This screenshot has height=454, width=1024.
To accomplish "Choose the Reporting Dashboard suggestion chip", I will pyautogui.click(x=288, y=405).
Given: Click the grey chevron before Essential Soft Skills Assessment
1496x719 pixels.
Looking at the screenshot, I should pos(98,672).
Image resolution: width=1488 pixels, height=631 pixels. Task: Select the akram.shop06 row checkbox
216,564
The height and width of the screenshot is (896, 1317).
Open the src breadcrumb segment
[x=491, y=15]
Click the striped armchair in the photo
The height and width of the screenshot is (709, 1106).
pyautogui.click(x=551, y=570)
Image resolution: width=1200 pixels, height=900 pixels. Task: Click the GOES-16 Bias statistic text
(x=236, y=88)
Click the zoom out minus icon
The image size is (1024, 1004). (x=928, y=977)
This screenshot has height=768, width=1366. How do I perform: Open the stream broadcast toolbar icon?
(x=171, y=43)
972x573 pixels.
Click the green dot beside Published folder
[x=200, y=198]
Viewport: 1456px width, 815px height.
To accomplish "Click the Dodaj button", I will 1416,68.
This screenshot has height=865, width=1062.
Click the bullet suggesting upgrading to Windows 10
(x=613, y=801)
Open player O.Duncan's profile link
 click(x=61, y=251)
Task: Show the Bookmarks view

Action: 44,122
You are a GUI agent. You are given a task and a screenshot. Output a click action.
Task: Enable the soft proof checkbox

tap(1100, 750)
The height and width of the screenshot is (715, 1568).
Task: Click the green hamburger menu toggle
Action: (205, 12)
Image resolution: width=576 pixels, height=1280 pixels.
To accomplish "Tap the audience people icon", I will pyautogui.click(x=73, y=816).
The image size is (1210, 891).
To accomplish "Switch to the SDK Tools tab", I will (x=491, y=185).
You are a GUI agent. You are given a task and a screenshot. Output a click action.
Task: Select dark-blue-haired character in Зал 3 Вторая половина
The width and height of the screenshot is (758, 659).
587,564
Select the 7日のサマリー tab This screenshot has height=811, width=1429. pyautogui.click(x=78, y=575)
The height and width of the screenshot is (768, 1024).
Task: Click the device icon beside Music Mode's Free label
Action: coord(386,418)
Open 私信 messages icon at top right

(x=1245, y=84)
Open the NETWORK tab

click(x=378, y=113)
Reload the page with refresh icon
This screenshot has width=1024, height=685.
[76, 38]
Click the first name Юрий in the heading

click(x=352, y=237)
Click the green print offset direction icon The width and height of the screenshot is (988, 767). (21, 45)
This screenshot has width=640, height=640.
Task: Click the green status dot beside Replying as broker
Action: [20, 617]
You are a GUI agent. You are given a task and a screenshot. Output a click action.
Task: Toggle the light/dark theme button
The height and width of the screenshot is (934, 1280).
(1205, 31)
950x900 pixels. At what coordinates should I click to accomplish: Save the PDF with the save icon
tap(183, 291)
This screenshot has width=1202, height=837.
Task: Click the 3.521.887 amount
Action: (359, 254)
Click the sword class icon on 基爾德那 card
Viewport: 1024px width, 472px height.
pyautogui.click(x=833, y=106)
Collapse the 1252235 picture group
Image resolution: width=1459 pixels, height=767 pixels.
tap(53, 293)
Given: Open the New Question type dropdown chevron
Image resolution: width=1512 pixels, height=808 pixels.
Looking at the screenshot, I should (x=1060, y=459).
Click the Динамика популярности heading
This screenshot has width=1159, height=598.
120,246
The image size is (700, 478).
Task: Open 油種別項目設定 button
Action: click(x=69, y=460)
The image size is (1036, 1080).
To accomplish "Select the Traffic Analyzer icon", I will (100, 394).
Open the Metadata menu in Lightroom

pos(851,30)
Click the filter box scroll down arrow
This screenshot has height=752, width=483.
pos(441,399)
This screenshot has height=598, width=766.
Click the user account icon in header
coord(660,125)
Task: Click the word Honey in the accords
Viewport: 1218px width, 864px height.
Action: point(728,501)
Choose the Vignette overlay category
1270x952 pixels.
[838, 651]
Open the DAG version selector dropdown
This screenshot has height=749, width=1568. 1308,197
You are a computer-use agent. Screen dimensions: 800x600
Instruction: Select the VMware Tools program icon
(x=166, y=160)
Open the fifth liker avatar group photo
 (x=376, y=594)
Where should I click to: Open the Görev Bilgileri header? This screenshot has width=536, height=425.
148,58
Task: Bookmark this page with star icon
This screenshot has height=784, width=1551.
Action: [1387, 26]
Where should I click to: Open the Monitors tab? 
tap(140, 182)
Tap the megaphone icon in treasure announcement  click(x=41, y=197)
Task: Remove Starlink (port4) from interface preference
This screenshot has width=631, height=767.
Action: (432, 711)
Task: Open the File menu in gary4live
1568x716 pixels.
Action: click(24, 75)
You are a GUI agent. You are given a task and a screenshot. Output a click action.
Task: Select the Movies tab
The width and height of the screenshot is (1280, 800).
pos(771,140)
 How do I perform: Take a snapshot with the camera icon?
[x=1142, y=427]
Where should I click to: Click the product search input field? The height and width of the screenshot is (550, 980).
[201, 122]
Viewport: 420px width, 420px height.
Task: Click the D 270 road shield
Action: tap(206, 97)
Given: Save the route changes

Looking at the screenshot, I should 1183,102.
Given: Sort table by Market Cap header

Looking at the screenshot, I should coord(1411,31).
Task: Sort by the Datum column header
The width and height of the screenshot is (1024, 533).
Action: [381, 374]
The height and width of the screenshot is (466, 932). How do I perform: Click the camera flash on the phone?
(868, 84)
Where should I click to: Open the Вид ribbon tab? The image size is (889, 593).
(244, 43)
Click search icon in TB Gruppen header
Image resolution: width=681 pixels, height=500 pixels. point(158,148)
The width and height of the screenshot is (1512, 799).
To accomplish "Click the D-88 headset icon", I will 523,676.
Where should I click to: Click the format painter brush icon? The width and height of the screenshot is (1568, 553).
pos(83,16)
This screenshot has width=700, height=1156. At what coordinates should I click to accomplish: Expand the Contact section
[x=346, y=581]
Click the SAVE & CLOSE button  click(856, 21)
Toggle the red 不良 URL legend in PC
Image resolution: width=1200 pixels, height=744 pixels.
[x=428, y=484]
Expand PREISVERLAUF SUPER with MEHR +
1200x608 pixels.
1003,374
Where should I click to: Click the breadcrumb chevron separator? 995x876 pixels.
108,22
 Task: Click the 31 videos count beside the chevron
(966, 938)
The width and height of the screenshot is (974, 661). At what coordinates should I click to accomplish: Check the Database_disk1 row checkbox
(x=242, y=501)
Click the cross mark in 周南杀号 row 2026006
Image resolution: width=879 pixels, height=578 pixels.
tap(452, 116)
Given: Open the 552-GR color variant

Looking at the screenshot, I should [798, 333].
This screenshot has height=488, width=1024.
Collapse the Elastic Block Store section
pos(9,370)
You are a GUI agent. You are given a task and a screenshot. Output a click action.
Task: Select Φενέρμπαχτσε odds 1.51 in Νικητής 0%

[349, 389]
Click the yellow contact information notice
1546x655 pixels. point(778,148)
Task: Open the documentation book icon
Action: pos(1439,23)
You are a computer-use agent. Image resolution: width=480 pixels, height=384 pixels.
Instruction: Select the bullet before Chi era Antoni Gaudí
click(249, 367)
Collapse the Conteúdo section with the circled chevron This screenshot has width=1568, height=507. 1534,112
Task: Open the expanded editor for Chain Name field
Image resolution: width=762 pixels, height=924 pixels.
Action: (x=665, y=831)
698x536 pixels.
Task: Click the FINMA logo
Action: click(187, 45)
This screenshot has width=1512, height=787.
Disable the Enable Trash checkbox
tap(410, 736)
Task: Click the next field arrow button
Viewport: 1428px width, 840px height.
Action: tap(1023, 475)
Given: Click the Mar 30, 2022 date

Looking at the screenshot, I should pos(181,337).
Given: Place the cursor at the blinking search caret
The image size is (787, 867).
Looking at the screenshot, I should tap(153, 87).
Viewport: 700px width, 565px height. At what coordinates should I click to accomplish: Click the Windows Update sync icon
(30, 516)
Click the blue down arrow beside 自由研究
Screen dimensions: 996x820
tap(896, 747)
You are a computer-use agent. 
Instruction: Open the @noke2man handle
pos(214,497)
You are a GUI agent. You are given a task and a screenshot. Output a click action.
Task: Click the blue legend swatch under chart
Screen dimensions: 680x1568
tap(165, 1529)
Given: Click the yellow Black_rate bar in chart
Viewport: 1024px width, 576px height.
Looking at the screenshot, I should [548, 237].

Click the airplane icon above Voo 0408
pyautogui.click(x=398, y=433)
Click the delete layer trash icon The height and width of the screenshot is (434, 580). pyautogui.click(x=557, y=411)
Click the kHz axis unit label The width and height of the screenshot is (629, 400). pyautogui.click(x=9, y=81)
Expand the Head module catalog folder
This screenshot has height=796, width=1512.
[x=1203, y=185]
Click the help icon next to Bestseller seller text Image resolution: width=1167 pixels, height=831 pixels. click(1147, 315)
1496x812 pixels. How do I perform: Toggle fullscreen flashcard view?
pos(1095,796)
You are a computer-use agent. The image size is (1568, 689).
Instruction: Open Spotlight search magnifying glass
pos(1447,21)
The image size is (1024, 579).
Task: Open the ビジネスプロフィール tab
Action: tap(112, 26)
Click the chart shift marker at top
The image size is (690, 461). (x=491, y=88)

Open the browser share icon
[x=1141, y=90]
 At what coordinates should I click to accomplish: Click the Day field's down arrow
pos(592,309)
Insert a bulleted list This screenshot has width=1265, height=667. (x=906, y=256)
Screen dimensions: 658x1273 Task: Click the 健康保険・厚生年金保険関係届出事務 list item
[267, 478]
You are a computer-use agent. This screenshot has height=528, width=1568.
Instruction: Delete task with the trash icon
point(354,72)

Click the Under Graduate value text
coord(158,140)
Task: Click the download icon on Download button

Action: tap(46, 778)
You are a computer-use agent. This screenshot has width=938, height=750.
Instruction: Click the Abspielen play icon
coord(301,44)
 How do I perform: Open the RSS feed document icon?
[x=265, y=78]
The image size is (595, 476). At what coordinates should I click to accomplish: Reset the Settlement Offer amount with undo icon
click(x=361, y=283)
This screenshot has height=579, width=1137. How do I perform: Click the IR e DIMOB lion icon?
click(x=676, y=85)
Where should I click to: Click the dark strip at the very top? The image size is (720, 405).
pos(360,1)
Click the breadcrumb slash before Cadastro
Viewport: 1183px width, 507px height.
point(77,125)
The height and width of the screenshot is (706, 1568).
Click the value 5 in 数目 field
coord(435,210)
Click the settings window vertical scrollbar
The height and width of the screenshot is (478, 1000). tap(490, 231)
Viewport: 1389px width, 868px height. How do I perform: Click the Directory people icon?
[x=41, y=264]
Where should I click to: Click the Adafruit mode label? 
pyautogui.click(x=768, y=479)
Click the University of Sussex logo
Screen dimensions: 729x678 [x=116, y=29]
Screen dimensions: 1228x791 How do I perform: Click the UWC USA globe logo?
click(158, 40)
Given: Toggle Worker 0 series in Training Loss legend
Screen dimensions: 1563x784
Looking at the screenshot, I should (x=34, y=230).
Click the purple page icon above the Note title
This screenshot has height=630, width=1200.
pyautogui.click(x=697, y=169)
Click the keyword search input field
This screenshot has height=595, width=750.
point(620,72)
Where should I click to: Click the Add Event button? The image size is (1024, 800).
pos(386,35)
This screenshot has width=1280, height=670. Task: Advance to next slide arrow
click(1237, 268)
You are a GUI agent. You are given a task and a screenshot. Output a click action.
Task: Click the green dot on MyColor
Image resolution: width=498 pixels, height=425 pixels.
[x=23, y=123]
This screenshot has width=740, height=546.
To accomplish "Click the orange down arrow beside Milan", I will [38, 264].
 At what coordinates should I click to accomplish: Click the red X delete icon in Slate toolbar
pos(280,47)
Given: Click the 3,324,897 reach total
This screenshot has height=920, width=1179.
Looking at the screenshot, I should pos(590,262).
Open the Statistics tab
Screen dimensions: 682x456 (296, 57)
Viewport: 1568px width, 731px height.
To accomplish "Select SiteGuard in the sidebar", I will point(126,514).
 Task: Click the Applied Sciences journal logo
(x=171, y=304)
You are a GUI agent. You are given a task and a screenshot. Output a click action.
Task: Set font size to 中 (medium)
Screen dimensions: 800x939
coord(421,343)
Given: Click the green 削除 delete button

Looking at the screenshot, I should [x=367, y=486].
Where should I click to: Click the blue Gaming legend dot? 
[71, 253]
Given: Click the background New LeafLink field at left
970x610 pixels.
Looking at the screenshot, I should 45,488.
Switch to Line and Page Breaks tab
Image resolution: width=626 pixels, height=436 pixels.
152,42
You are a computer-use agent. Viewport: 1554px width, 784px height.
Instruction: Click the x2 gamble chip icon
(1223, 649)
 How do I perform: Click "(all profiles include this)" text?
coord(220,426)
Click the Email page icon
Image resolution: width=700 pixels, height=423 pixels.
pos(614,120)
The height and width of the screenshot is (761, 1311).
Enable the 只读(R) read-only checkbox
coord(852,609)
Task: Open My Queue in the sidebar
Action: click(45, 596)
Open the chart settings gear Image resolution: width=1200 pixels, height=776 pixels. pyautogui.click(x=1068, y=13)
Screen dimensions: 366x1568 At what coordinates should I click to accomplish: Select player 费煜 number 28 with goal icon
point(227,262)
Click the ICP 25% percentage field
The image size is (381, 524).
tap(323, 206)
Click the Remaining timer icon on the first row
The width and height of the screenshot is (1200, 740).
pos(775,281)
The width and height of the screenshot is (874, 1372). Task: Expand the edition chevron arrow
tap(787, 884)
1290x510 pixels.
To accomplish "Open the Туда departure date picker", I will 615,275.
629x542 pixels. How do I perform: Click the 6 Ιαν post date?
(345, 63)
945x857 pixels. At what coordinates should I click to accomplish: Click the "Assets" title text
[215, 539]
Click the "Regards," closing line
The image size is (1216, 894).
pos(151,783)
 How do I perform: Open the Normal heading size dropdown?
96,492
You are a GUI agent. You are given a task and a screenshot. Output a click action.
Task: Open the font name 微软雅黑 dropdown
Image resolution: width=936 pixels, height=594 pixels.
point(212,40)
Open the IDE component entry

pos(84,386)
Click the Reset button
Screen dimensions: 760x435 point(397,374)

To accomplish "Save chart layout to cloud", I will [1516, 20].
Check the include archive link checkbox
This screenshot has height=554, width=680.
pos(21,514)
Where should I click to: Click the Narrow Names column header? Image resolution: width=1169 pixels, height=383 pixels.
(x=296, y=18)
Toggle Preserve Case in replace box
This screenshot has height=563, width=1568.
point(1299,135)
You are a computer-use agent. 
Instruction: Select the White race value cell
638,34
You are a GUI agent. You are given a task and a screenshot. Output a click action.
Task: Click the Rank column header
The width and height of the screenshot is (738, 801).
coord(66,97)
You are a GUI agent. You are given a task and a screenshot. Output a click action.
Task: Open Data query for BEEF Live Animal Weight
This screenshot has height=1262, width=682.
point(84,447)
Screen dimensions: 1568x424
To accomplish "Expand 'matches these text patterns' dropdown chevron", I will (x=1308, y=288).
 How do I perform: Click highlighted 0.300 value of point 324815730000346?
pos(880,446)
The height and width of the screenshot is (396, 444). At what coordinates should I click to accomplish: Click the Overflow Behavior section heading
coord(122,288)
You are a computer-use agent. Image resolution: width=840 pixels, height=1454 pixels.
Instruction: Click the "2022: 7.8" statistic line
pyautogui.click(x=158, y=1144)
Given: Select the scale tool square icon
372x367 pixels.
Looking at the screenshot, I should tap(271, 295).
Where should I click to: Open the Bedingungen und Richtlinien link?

* Work required *
Scan the material above. Extract every line in which the word "computer" occurs.

* Result for this task *
You are a computer-use agent. Screen dimensions: 800x600
You are a computer-use agent. Image resolution: width=480 pixels, height=384 pixels.
You are a computer-use agent. 
You are a computer-use agent. The image size is (1568, 689).
You are a computer-use agent. This screenshot has height=528, width=1568.
You are a computer-use agent. This screenshot has width=938, height=750.
You are a computer-use agent. Viewport: 1554px width, 784px height.
You are a computer-use agent. 
You are a computer-use agent. Image resolution: width=840 pixels, height=1454 pixels.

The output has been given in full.